(Data records)
↓↓↓

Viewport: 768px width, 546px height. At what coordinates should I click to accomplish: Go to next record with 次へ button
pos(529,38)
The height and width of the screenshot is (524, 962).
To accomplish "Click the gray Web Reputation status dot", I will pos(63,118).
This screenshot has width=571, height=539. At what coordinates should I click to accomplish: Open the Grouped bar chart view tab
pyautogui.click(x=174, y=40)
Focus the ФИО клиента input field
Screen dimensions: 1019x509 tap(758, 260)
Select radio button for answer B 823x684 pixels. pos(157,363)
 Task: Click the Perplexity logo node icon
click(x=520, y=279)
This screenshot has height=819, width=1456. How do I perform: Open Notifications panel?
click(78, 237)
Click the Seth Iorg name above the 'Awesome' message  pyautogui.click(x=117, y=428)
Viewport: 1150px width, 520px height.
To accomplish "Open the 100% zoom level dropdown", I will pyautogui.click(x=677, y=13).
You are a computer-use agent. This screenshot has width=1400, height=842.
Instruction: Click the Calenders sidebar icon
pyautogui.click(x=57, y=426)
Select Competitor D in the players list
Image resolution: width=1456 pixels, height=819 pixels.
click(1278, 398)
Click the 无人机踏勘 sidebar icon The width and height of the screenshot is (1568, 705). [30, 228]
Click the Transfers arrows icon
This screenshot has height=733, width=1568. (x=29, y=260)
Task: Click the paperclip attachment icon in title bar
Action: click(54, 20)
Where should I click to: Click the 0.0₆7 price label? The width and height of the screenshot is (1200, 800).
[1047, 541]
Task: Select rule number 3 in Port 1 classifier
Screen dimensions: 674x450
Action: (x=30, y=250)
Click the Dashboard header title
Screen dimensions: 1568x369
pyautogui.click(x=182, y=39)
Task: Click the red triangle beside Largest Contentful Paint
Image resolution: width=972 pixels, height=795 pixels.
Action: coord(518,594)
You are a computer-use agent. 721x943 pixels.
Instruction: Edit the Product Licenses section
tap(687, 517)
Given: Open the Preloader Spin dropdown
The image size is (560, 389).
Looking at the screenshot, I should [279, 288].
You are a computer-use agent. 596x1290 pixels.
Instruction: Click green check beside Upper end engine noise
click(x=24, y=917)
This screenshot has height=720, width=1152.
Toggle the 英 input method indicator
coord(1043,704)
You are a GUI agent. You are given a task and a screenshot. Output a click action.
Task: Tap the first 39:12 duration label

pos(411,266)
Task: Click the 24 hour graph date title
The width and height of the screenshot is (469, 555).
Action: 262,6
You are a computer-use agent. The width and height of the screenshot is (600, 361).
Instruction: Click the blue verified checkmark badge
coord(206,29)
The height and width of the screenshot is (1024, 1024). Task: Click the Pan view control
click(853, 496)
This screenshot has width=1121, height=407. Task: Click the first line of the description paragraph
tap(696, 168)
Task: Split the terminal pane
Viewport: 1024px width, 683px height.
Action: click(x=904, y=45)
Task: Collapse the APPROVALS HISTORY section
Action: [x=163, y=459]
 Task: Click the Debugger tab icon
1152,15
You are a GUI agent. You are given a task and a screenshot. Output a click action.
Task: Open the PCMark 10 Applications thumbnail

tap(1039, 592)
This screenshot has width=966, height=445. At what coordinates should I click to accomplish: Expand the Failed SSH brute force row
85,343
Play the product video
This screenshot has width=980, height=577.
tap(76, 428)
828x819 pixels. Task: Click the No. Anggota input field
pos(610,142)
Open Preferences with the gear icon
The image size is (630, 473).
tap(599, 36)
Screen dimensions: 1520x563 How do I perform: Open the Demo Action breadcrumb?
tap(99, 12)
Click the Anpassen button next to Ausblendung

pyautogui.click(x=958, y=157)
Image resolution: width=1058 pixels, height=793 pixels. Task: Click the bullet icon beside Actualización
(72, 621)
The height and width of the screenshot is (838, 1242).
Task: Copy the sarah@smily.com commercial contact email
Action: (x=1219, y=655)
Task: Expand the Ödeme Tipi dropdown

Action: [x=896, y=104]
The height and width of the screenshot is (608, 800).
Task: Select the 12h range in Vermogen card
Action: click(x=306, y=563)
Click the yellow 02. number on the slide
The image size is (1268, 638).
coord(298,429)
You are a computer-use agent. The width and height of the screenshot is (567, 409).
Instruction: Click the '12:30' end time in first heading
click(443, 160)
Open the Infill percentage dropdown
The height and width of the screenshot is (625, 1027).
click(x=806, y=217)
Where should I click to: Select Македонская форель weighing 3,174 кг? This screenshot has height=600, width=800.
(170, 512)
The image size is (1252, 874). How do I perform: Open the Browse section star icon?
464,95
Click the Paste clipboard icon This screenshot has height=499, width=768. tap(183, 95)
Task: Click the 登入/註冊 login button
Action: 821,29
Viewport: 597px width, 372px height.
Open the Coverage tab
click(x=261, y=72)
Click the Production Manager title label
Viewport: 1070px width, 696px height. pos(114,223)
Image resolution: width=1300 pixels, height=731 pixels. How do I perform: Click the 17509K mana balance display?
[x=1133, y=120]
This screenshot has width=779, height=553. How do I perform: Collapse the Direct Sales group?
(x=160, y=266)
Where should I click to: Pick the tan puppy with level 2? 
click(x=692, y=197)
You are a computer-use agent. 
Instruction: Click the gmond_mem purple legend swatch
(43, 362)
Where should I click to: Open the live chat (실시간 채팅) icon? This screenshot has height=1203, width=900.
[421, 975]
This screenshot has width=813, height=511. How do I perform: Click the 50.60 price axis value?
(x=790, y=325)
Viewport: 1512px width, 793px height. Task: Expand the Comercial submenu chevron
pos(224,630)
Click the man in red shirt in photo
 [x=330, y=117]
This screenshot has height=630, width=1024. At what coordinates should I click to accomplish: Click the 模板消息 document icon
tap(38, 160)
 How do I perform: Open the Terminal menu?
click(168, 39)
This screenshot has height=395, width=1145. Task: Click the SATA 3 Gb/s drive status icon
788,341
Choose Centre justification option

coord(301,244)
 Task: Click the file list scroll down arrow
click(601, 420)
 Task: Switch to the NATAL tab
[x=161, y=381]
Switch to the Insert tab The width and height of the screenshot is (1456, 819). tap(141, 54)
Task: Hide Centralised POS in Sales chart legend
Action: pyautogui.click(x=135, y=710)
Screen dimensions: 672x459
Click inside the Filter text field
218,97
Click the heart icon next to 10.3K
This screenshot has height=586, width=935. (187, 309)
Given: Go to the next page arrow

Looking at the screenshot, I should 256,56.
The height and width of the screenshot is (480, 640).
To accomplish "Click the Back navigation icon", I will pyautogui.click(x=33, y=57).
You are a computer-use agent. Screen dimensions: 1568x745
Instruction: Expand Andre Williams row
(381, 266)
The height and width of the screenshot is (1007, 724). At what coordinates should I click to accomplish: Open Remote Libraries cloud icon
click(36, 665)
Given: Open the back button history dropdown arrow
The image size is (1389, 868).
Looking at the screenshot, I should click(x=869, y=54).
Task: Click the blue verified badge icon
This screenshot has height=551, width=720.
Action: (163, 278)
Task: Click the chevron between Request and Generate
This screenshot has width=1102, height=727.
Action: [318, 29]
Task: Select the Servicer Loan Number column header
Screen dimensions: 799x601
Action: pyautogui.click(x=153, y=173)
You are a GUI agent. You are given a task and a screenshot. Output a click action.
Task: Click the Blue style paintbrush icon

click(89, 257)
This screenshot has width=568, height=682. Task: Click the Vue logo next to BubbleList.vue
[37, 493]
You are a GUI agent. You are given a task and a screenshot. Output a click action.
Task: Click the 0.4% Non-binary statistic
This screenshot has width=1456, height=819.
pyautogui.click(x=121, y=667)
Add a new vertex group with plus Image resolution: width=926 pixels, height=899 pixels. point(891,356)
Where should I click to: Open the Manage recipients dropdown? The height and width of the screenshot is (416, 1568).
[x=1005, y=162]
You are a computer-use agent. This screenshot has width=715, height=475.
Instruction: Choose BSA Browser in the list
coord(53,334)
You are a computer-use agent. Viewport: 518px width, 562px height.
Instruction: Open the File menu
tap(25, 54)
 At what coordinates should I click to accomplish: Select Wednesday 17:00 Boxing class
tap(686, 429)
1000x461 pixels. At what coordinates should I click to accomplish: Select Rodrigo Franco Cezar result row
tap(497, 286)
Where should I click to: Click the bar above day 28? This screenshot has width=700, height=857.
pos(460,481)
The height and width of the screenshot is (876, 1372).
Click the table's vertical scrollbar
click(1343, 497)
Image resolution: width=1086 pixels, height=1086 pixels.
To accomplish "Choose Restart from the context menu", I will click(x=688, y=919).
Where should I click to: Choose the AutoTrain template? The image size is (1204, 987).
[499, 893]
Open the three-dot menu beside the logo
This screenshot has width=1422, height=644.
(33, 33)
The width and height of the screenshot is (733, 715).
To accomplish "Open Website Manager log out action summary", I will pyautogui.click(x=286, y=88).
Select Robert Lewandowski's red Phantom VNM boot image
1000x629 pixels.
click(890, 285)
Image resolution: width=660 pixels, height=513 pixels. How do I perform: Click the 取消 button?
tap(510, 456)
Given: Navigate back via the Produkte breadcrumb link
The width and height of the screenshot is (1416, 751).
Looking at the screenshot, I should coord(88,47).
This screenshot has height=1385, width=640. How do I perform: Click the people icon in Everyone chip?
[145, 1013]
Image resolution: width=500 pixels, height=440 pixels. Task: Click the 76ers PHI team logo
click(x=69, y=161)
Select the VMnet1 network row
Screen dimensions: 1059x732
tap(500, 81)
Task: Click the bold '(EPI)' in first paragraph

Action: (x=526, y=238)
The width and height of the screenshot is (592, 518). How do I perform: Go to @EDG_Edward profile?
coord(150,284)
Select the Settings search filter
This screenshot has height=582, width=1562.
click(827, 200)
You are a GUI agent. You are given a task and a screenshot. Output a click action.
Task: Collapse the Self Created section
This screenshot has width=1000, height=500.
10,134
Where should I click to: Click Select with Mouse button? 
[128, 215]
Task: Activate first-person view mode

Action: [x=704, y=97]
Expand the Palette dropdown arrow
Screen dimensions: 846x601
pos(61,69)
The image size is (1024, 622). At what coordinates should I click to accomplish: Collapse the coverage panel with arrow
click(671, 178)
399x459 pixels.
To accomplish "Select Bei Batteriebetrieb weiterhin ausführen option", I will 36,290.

↑↑↑

[How to complete this task]
How many lines in the records hold the string "computer"? The number alone is the answer.

[Solution to this problem]
9